Texto de leitura:
# # # # #

EM VOLTA DO “NU ABRIR EM NÓ”, de Pedro Ludgero- por Fernando Martinho Guimarães

Da bibliografia de Pedro Ludgero, nú abrir em nó é o sexto título e, segundo nos informa o autor, trata-se de uma recolha de textos escritos entre 2002 e 2009. É, também, o segundo livro publicado em edição de autor. O primeiro, dar o dizer por Não dizer, saiu em 2017, com textos escritos entre 2005 e 2012. Editado pela Incomunidade, em 2010 veio a lume sonetos para-infantis. Em 2005, é da responsabilidade da Câmara Municipal de Sintra a publicação de Leilão de Pensamentos. Anteriormente, foi com a chancela da Amores Perfeitos que, em 2004, Pedro Ludgero publicou o fim não é o fim e, em 2001, Se o Poema Tem Areia. Para além da presença regular na Internet, em particular na blogosfera, Pedro Ludgero, cinéfilo confesso, conta com dois exercícios fílmicos, À Espera – Teorema em cinco movimentos, de 1979, e CheckPoint Sunsent, de 2013, o primeiro acessível em https://vimeo.com/185647049

e o segundo em

https://vimeo.com/89249419.

# # # # #

Dados registados:
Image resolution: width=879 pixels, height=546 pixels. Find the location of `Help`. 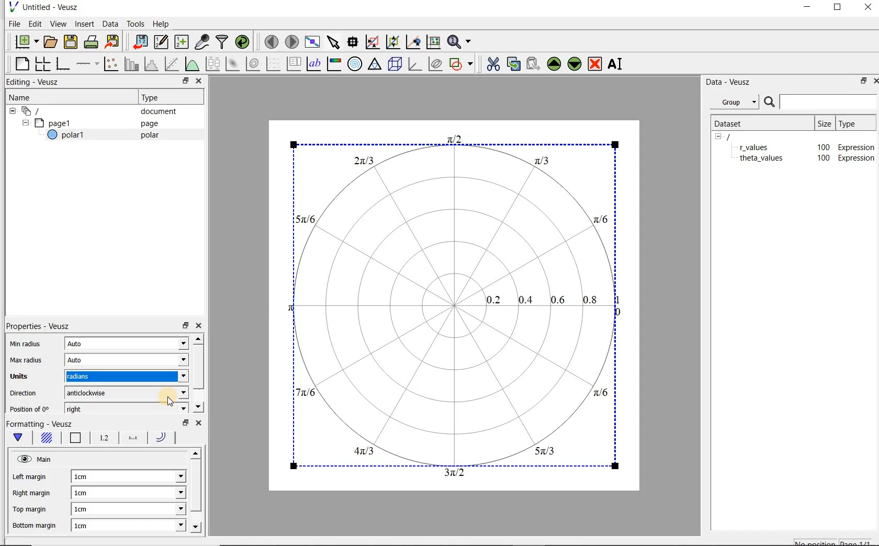

Help is located at coordinates (162, 24).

# # # # #

Instruções de trabalho:
A - Segundo o texto de leitura, por que razão nú abrir em nó é o segundo livro de Pedro Ludgero publicado em edição de autor? Responda em uma a três frases.
B - De acordo com o texto de leitura, que entidade publicou Leilão de Pensamentos, e em que ano?
C - Liste todos os livros de Pedro Ludgero referidos no texto de leitura, sem incluir os exercícios fílmicos.
As linhas são material à parte e não se relacionam com o texto de leitura.

Soluções por ordem:
A - Antes dele já tinha saído em edição de autor dar o dizer por Não dizer, em 2017. Esse foi o primeiro.

B - A Câmara Municipal de Sintra, em 2005.

C -
- nú abrir em nó
- dar o dizer por Não dizer
- sonetos para-infantis
- Leilão de Pensamentos
- o fim não é o fim
- Se o Poema Tem Areia